O avanço da Linguagem Simples na gestão pública mostra que clareza vai além de “escrever fácil”. Seminários e formações recentes tratam o tema como transformação do serviço: organizar a jornada, reduzir barreiras e testar se a pessoa realmente encontra e entende o que precisa.
O problema começa na lógica de quem publica
Documentos costumam seguir a lógica dos departamentos, das normas e dos sistemas internos. O leitor não chega pensando no organograma. Ele chega com uma pergunta. Se precisa descobrir primeiro quem produz a informação para só depois encontrar a resposta, o caminho foi mal construído.
Quatro critérios para informação útil
- Encontrabilidade: títulos, busca, navegação e links devem seguir a pergunta do usuário.
- Clareza: comece pela decisão ou ação necessária; explique termos técnicos quando forem indispensáveis.
- Contexto: mostre data, origem, público, validade e relação com outros documentos.
- Governança: defina responsável, periodicidade de revisão e canal para correção.
Uma informação realmente útil depende de várias competências.
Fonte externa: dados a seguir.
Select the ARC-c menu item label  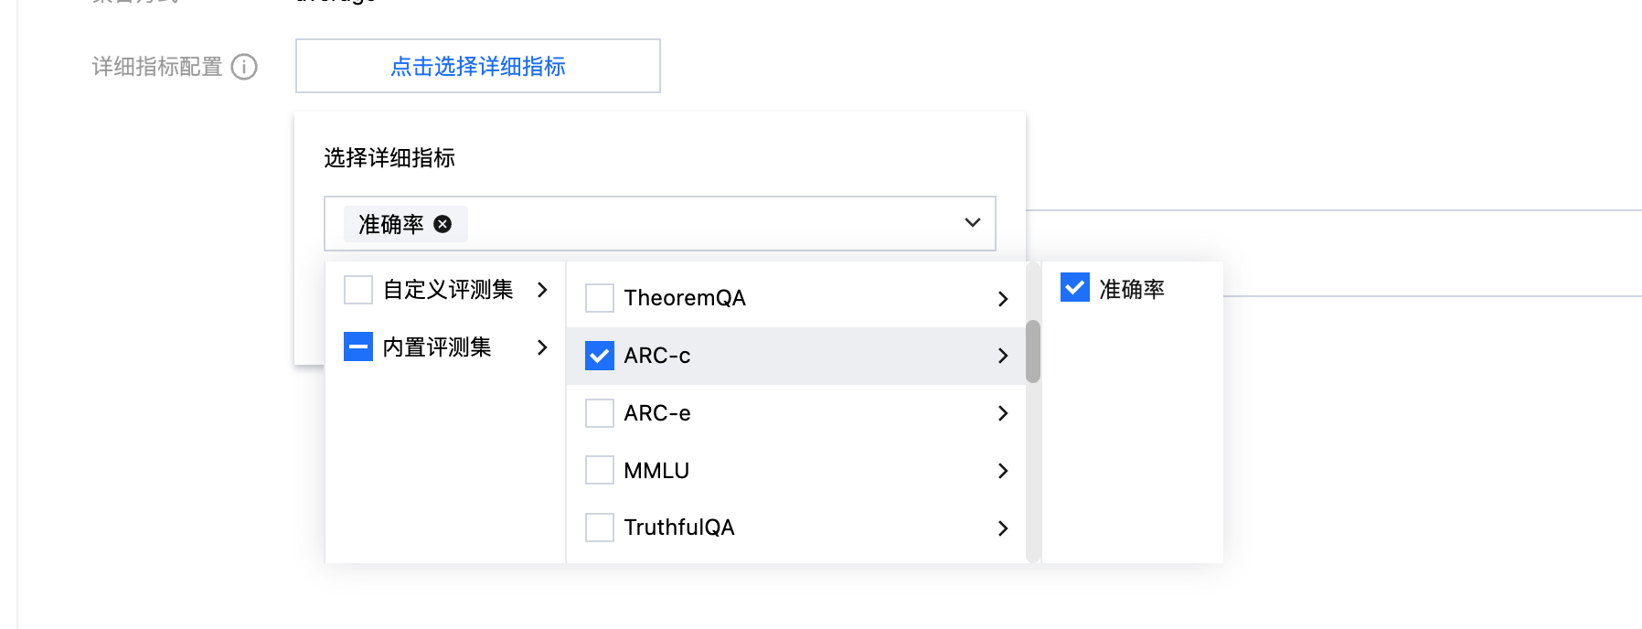click(657, 356)

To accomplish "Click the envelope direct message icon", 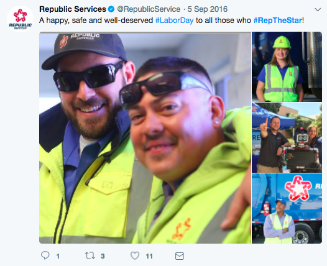I will 180,256.
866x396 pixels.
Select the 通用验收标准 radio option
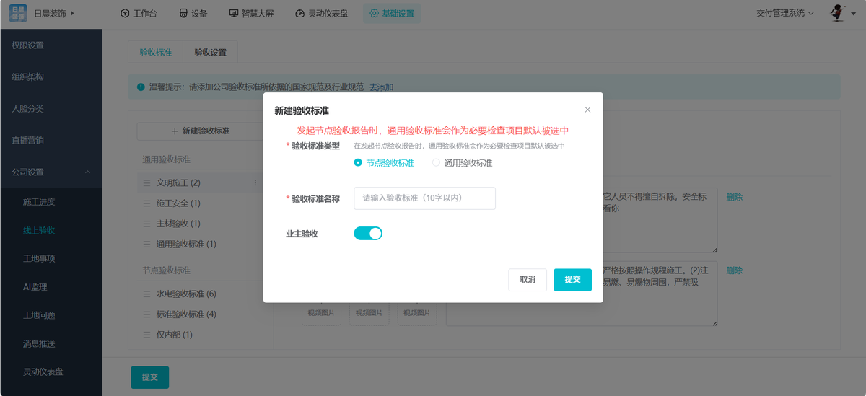pyautogui.click(x=436, y=163)
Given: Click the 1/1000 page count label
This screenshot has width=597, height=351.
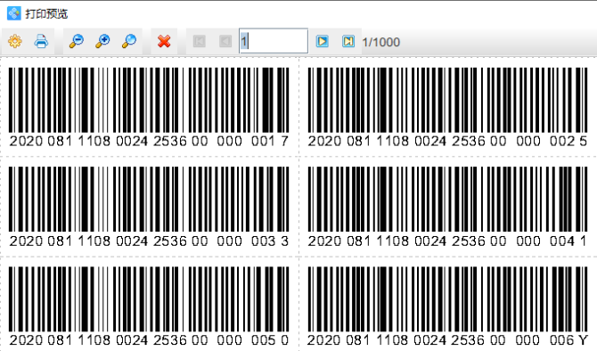Looking at the screenshot, I should [380, 42].
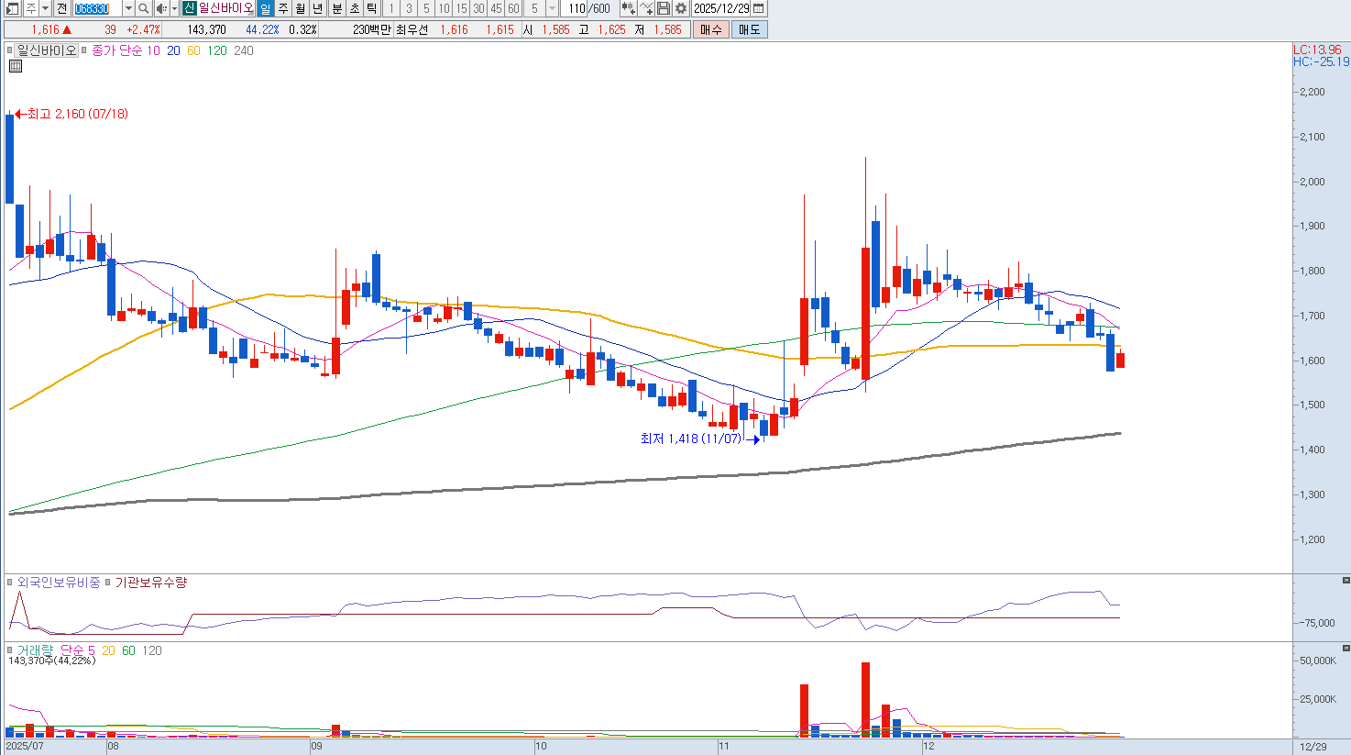Open dropdown arrow beside speaker icon
Image resolution: width=1351 pixels, height=755 pixels.
pyautogui.click(x=174, y=8)
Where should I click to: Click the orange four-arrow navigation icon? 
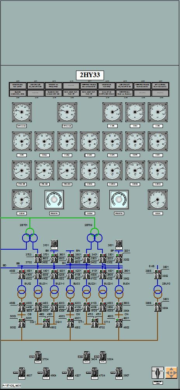click(171, 373)
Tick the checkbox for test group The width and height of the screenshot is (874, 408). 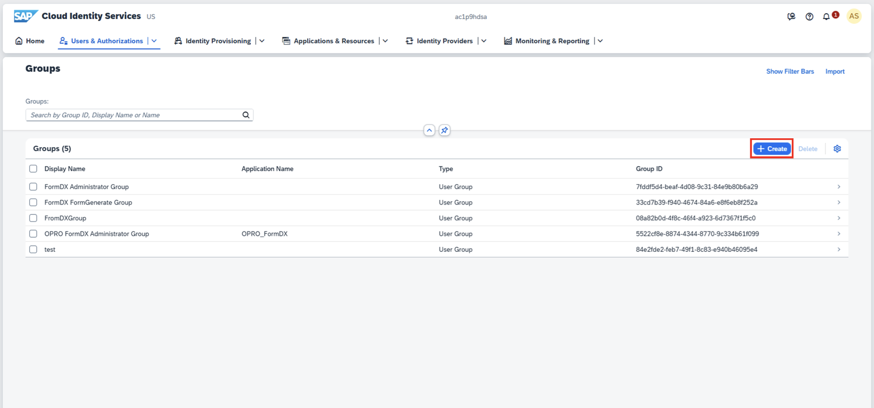(33, 250)
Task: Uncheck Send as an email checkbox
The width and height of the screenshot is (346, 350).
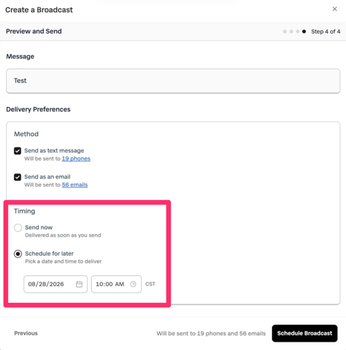Action: (x=17, y=177)
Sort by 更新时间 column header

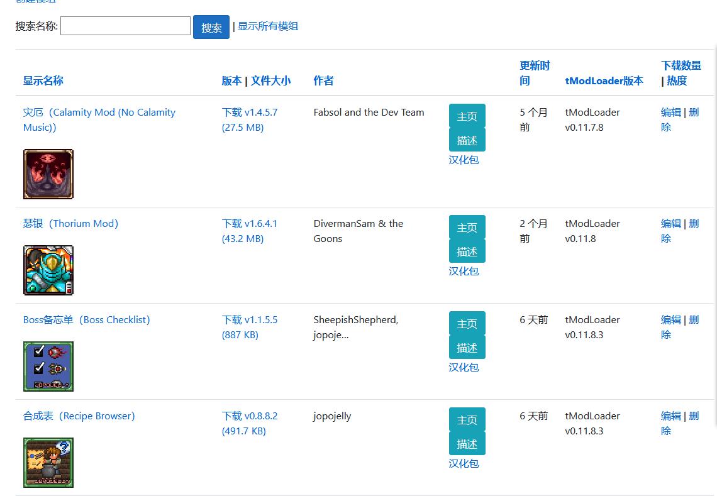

A comunicação dá clareza à mensagem, o design organiza a leitura, a tecnologia facilita o acesso, o Direito preserva a precisão e a gestão garante que o conteúdo continue atualizado.
Antes de publicar, vale testar o conteúdo com pessoas reais. Elas conseguiram encontrar o que buscavam? Entenderam a mensagem? Sabem qual é o próximo passo? Quando essas respostas são positivas, a informação deixa de ser apenas um arquivo disponível e passa a prestar um serviço.